▶ Task objective: Print only the lines from the one with "Click 'Odpowiedz' under the comment" through the end of the data, exactly, and please omit pictures.

___ Dataset content

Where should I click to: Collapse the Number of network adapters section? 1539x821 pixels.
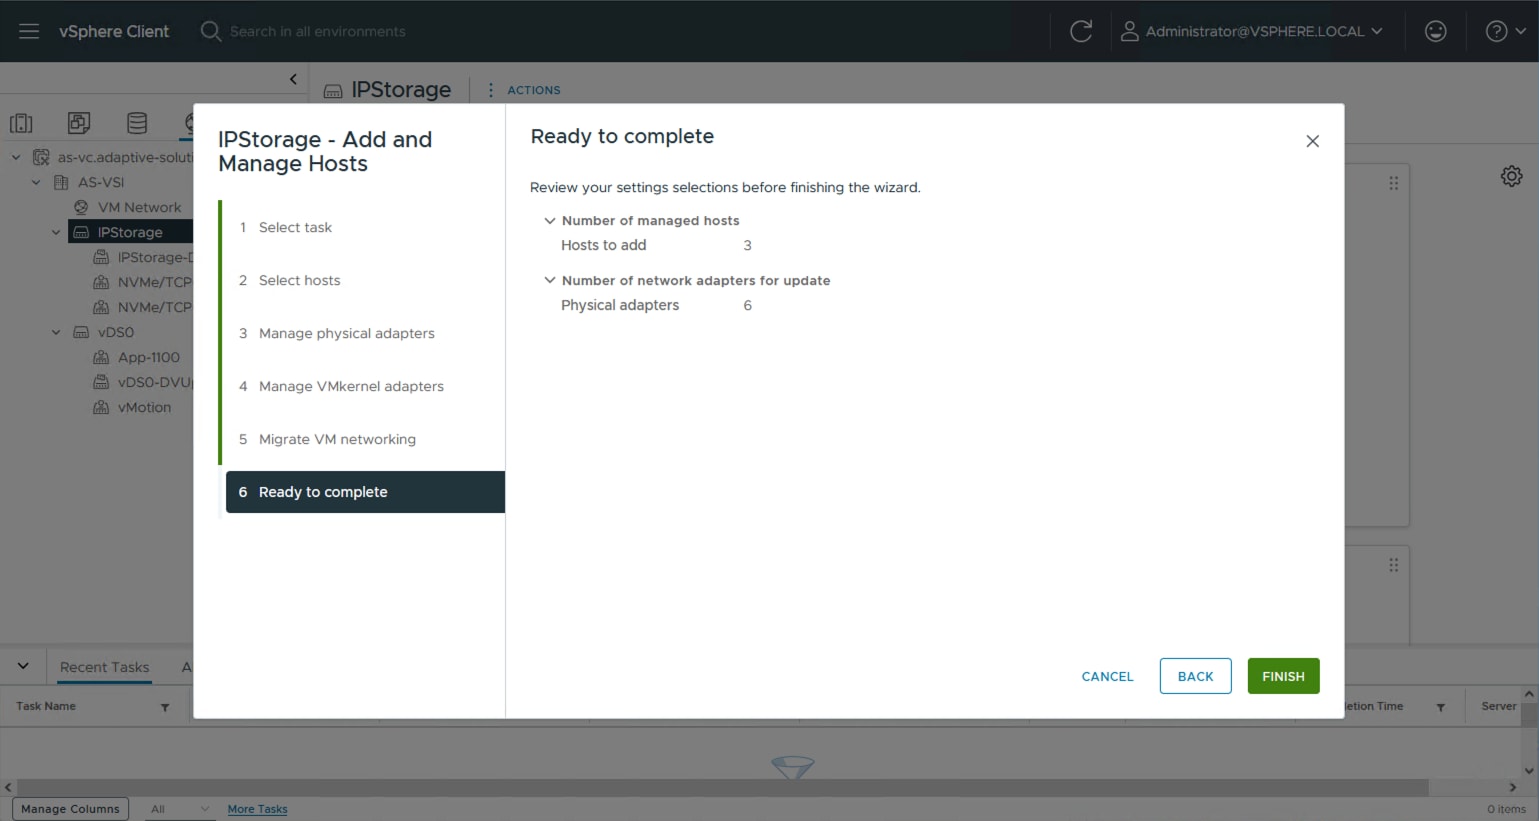tap(550, 280)
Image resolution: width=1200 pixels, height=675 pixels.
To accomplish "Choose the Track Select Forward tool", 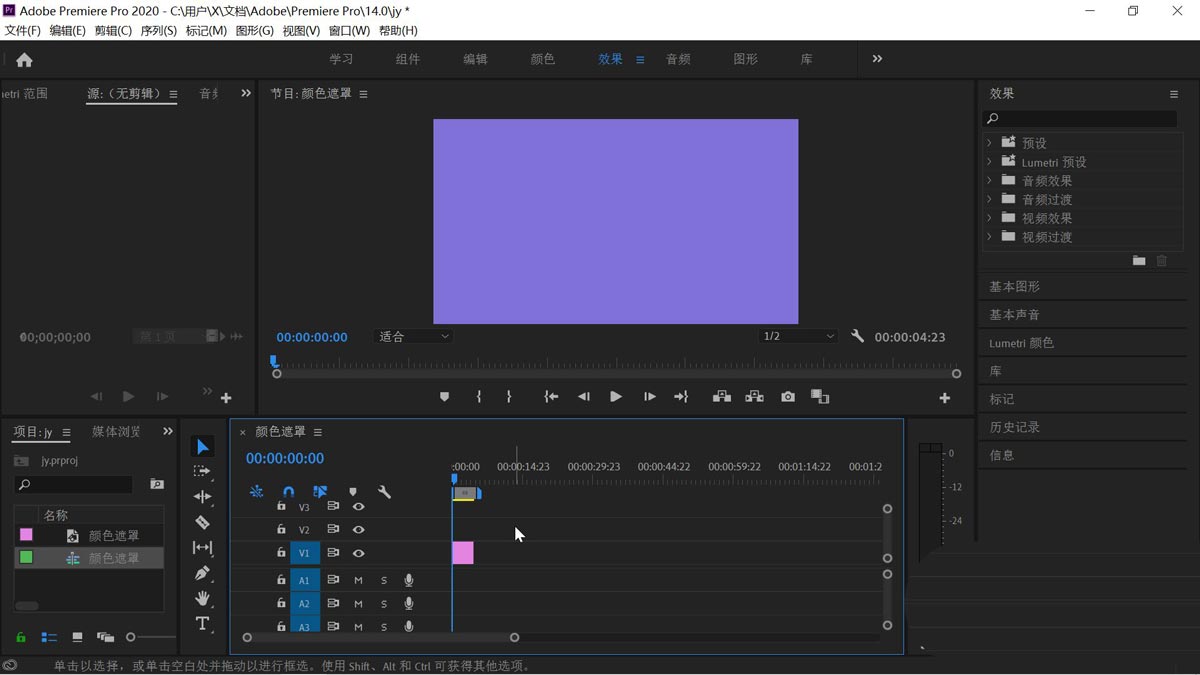I will click(x=203, y=471).
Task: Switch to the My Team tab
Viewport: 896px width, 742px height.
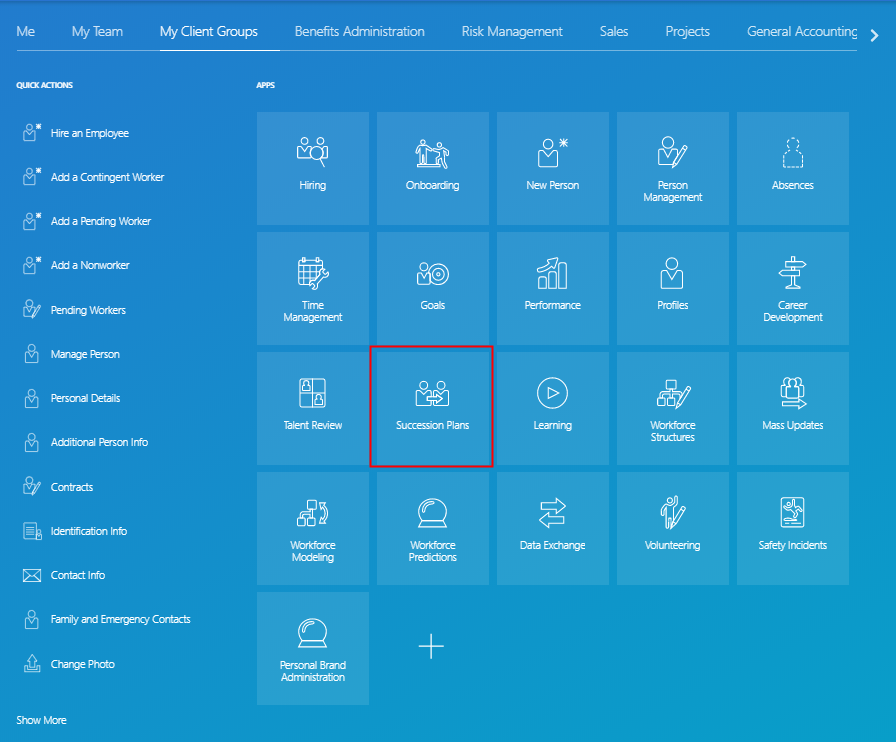Action: (x=97, y=31)
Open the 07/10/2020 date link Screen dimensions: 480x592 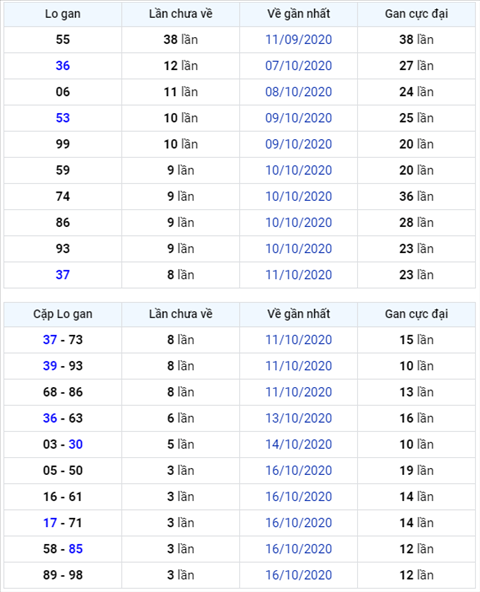[x=298, y=66]

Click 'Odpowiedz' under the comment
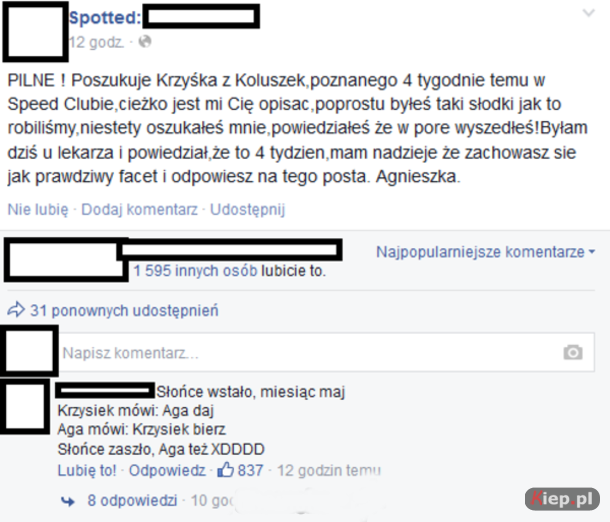coord(167,470)
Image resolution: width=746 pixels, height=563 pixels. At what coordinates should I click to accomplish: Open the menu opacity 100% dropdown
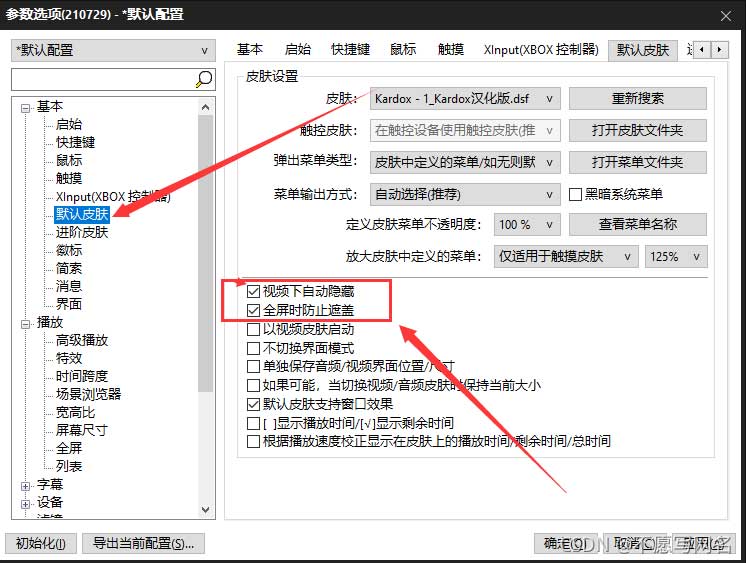[x=528, y=225]
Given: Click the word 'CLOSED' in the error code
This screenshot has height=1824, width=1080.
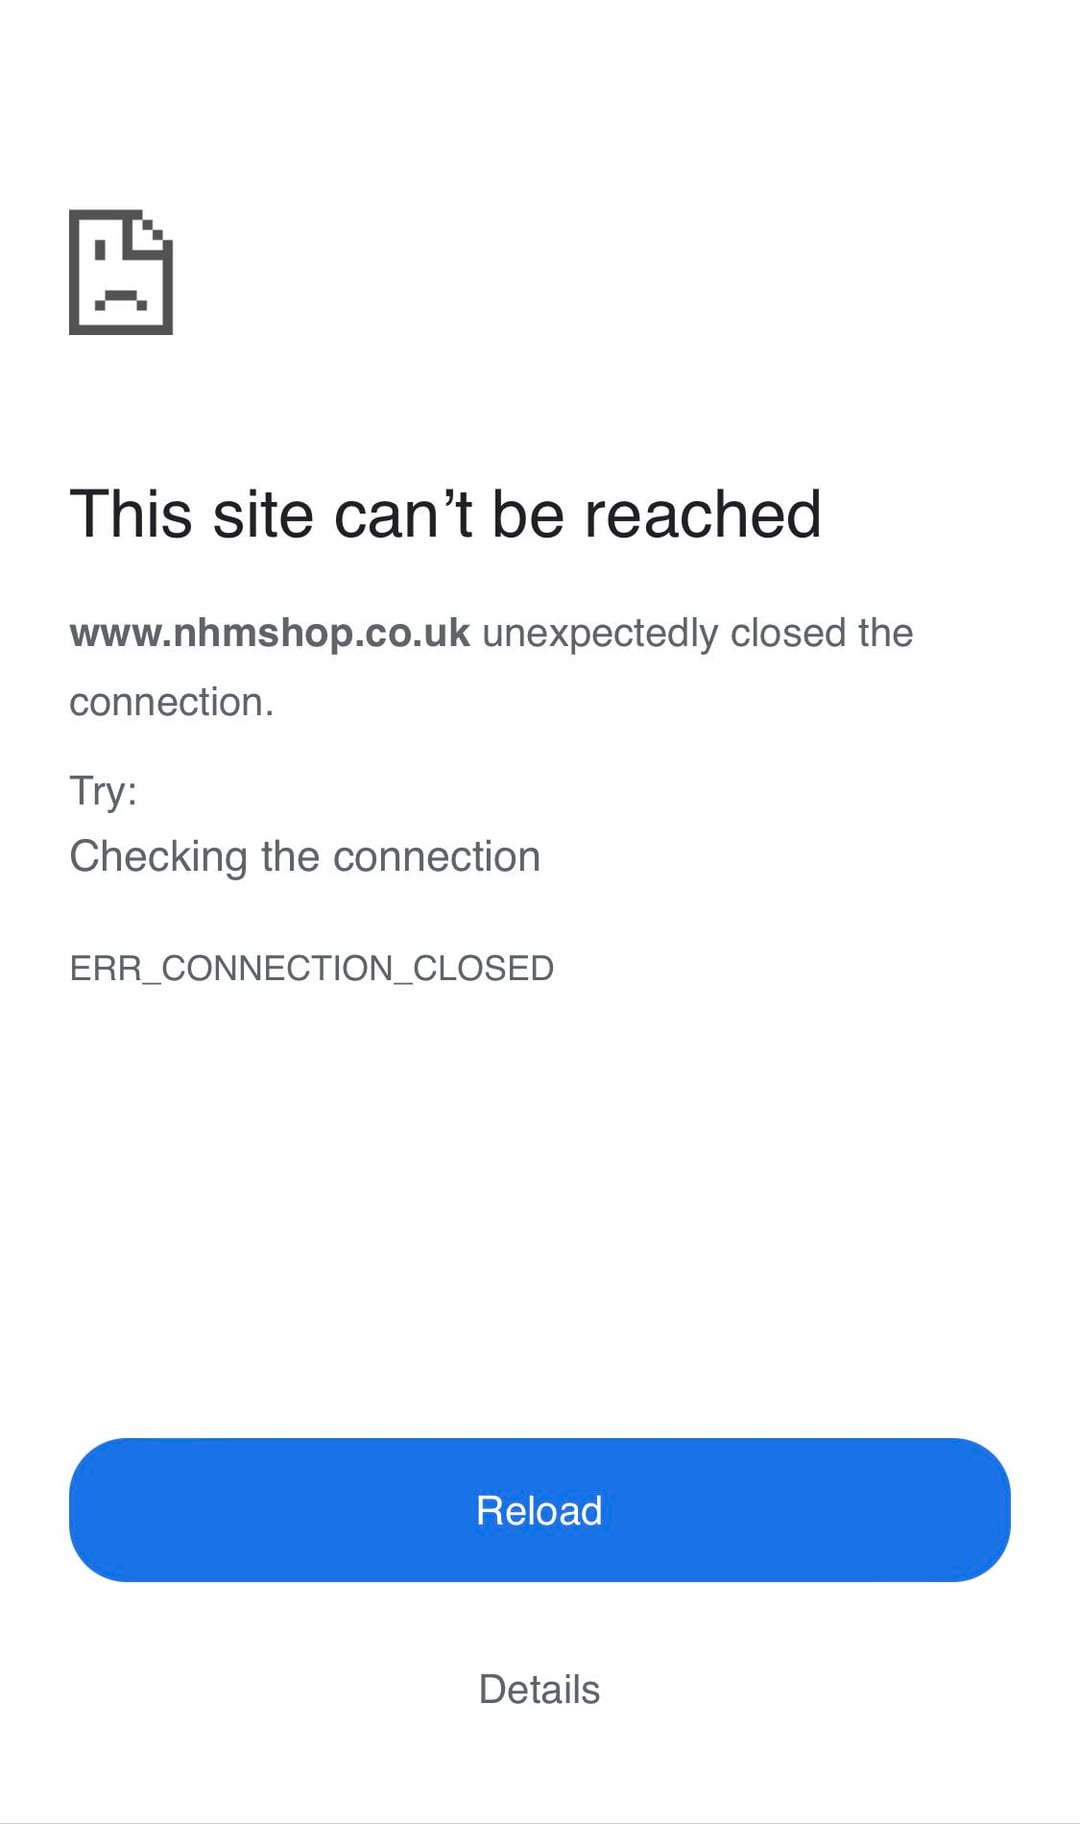Looking at the screenshot, I should point(483,968).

______

▶ Solution to this problem:
Click 'Odpowiedz' under the comment
coord(167,470)
Image resolution: width=746 pixels, height=563 pixels. At what coordinates should I click to accomplish: Open the menu opacity 100% dropdown
[x=528, y=225]
Given: Click the word 'CLOSED' in the error code
This screenshot has height=1824, width=1080.
Looking at the screenshot, I should point(483,968).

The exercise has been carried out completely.